In message , Paul Corfield
writes
The trouble is, it's all very well getting through travel between London
terminals but you can't get a through ticket from a NationalRail station
to somewhere on the LUL network or vice-versa, except for standard day
returns to zone 1/2.
I'm probably out of date but I thought any NR Station could issue to any
combination of "U" zones.
Thanks, I wasn't aware of this. To be fair on Alton's ticket staff, I
hadn't actually tried them but I was looking up the fares for this
particular journey on Qjump, which offers me the All Zones TC and Zone
1/Zone 1&2 but nothing else. I'd also never seen anything apart from
these on machines and was under the impression that they simply weren't
available.
Am I right in thinking, however, that these fares are only available as
Standard Day Returns/Singles and are therefore usually still more
expensive than the equivalent cheap day fare to the terminal + LUL fare.

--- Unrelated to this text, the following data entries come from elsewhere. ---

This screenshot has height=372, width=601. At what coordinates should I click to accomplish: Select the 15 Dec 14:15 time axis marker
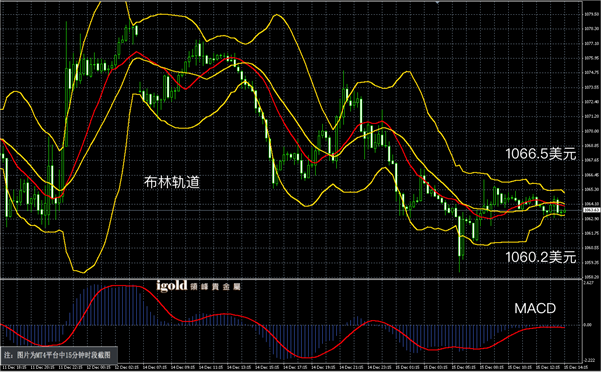coord(576,367)
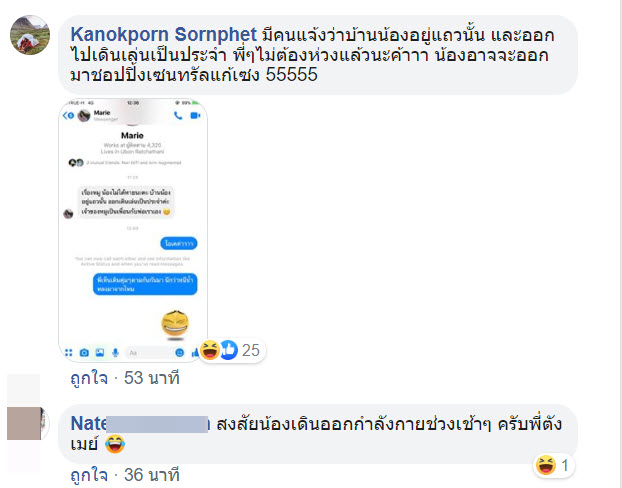622x488 pixels.
Task: Click the four-dot apps icon in chat toolbar
Action: click(69, 352)
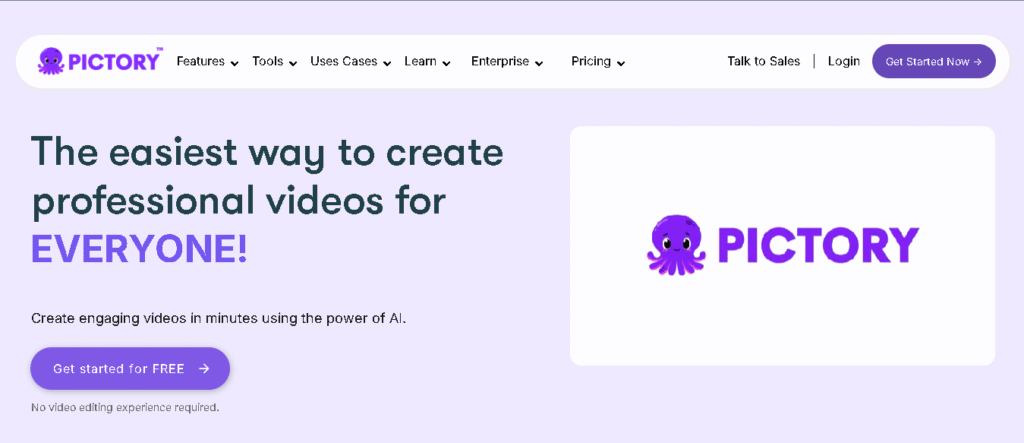Go to the Login link
This screenshot has width=1024, height=443.
coord(843,61)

What we need is for all LUL ticket offices to be brought up to the
standard of those on National Rail, able to sell any ticket that an NR
ticket office can sell with the same conditions and discounts.
Meanwhile, NR ticket offices should be able to sell through tickets to
any zone on LU.
Sorry I fundamentally disagree with this. There are quite bad enough
queues at many LU stations without adding on the huge transactional cost
(in time and money) of being able to buy a Saver return to Fort William
on a Scotrail mega granny discount complete with a reservation for a
sleeper for the return trip. It makes no sense whatsoever for LU to be
retailing such products.
The volume of tickets sold for those NR destinations which are deemed to
be popular enough to be included from LU ticket offices is woefully
small. The cost vs the benefit does not make sense.

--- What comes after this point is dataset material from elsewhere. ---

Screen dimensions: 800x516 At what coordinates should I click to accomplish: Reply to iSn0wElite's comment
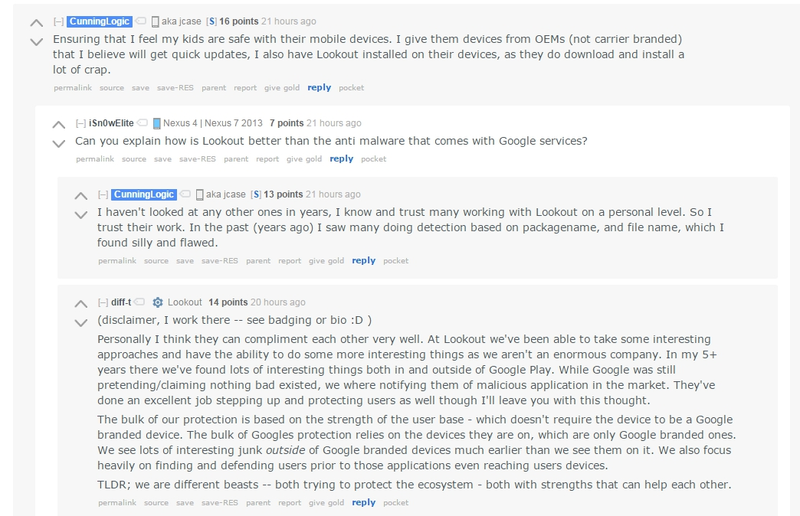coord(341,159)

I see your point regarding queues, but at least increase the options
available by allowing them to sell the standard range of Cheap Day,
Standard Day and Saver tickets on the condition that reservations,
Virgin Value type tickets and other such complications aren't allowed
(the phone/Internet is perfectly adequate for these anyway).
At least configure the self-service machines to sell them as, with well
designed software, it shouldn't take any longer to get a return to an NR
destination than to a LUL one.
Also, not allowing through tickets to be bought from LU stations merely
displaces the queues to the NR ticket offices, and can lead to the same
person having to queue twice, once for their tube ticket and again for
their national rail ticket.
I suspect the reason LUL ticket offices that can sell tickets to NR
destinations don't sell many, is because people simply don't know that
these tickets are available.
--
Spyke
Address is valid, but messages are treated as junk. The opinions I express do
not necessarily reflect those of the educational institution from which I post.